AMBER Alert / by kevin murray

I recently got a new cell phone and while out at a public event, I received an AMBER (America’s Missing: Broadcasting Emergency Response) alert.  The text sent to my phone provided a little information about some child kidnapping and the make, model, and license plate number of the alleged kidnapper.  Honestly, I only glanced at the message and then deleted it, since there wasn’t a darn thing I could do about it, but I was amazed at the technology that would even allow the text to go to a cell phone in which I was at a significant distance from my actual home.  This could only mean that these AMBER alerts are actually location specific and that therefore other people must have been receiving this same alert on or about the same time.


While on one hand, I can applaud the effort and the efficiency of providing real-time information to the general public in order to help locate and to find the kidnapper, I also must question as to whether we the public are not also being subverted and duped into becoming part of a new-world citizen patrol.   The general public is not law enforcement people, they don't understand the nuances of law enforcement, nor do they understand the parameters of law enforcement.  These issues are best left in the hands of law enforcement personnel and should not be second-sourced to amateur citizens, except under the most dire of situations.
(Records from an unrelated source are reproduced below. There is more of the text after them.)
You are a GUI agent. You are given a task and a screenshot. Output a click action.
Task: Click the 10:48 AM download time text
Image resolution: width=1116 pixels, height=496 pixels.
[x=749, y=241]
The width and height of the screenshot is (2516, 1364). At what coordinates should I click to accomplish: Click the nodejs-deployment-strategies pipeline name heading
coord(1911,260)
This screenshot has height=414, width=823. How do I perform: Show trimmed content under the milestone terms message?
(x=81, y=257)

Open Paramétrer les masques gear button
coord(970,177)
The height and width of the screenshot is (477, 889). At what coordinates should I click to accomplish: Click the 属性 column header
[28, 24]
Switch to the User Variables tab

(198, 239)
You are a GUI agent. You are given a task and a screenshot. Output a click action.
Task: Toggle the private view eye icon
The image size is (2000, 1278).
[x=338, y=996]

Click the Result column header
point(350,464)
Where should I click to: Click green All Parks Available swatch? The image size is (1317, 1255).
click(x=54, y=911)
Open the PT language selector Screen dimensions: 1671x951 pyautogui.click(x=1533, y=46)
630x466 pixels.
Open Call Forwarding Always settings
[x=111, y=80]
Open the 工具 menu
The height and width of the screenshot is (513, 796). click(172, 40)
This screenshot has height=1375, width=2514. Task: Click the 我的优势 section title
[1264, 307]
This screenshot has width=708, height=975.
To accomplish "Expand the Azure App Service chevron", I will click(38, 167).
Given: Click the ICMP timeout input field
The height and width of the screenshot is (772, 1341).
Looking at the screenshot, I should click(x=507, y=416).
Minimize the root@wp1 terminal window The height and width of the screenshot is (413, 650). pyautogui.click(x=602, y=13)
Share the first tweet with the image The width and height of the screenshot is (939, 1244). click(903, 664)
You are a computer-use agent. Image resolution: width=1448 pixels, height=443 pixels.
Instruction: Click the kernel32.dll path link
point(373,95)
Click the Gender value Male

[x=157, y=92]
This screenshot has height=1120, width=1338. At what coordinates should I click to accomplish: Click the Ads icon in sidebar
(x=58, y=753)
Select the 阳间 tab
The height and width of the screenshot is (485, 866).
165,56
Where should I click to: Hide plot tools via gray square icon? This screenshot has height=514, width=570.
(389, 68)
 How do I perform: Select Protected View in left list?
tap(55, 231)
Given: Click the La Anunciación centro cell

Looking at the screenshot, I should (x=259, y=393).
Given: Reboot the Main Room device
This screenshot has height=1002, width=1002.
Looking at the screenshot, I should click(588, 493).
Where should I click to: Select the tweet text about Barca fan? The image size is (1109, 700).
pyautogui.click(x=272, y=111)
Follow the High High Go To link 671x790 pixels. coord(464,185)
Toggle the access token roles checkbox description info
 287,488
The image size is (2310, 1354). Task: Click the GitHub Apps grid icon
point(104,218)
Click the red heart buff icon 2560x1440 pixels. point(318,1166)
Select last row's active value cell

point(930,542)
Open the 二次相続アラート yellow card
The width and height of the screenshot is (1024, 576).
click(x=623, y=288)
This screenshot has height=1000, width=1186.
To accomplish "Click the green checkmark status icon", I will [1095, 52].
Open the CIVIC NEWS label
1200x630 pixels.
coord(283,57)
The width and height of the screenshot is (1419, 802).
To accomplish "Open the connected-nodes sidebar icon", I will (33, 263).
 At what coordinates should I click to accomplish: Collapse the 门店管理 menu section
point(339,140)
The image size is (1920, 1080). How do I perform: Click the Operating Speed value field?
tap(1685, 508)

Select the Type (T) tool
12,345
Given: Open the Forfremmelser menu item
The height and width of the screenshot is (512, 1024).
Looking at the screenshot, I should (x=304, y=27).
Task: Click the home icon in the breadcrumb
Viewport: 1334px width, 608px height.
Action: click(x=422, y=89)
While the intentions of the AMBER alert may be all well and good, it does not take too much of a government stretch to take something that is specifically setup for real emergenciesand kidnappings, and morph it into something in which pliable citizens are used for nefarious purposes against other citizens.  It is a very dangerous thing to turn the mindset of everyday citizens into a mob-like mentality in which the information that is provided to these citizens is acted on without ever clearly thinking through the ramifications of it.


There can never be fairness or justice in this country, if those that are accused of crimes are not given their full constitutional rights.  What is amazing to me is that although we have the technology to send out AMBER alerts, they aren't really necessary, since police and law enforcement agencies already have sufficient sophisticated tools that would seldom require citizen interaction. 


However, there are psychological reasons why law enforcement in conjunction with certain government agencies would like to treat their private citizens as molded agents of the state.  In times of civil crisis, the government would have the inside track on real-time communications with its population and could easily use that advantage to bend the people's will to the government desires.  This is the clear and present danger that citizens should worry about.  The State is not always right, does not always have your best interest in mind, and the State exists primarily to propagate itself.


AMBER alerts, although well-intentioned, should also be seen as the proverbial Trojan horse.